According to Bishop Luigi Padovese, Apostolic Vicar of the Diocese of Anatolia, Turkey, the stabbing of a Catholic priest has exposed a media-led campaign to undermine the success of the Pope’s trip to the country.

Turkey’s beleaguered Christian population of barely 100,000 were shocked after the elderly French Father Pierre Brunissen was knifed - allegedly by a schizophrenic - in the northern port city of Samsun last week. It was the sixth attack on a Churchman in as many months.

Speaking to Aid to the Church in Need earlier this week, Bishop Padovese said the country’s media has spread lies about Fr Brunissen, 75, and called Christians “enemies.” He explained that the newspapers have made false claims that Fr Brunissen had tried to bribe people to win conversions. “The newspapers are trying to aggravate,” he added, “to show the Christians as enemies of Turkish people.” The bishop said the media reaction to the attack on Fr Brunissen had coincided with hostile comments about Pope Benedict XVI’s scheduled visit to Turkey in November: “There are some who will search out all the possibilities to reduce the positive effects of the trip.”

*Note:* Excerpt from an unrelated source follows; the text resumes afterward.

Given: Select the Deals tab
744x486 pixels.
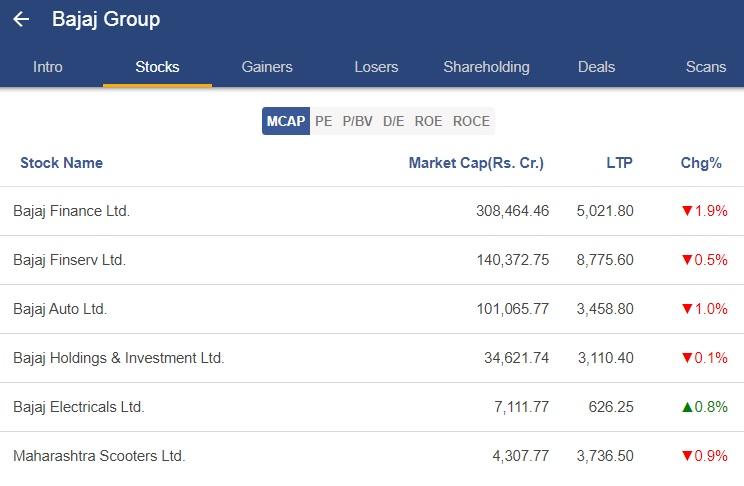Looking at the screenshot, I should [x=596, y=67].
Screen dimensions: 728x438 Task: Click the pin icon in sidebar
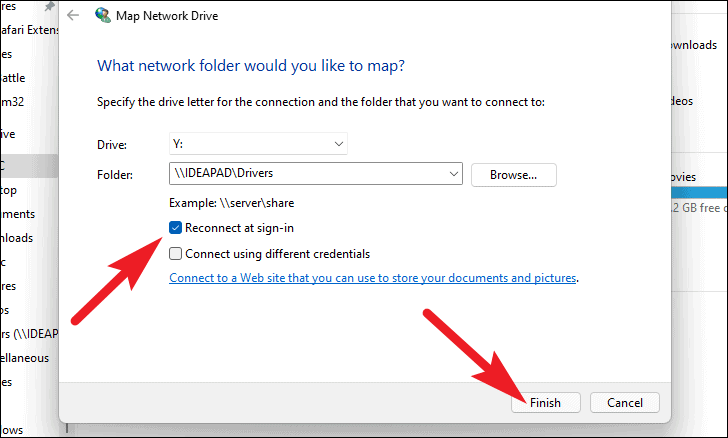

Reporting on media opposition to the planned meeting between the Pope and Orthodox Patriarch Bartholomew I, Bishop Padovese stated: “Many, many people think it is not acceptable for the Pope to visit the Patriarch. They have a very negative attitude.” He referred to newspaper reports calling on the Holy Father not to pray while visiting the Hagia Sophia, one of Christendom’s greatest achievements - a vast cathedral which was turned into a mosque before becoming a museum. “The newspaper reports were saying that the Pope should remember Hagia Sophia is now a museum, not a place of worship. They say they will be very critical of him if he starts praying there.”

Stressing how the media was inciting religious hatred among Turkey’s Muslim population, he said, “If you read the newspapers and listen to the TV, what you see about Christians is very negative. The authorities are trying to search for dialogue, but if the opinions of the media are so negative, how is it possible to talk about dialogue?”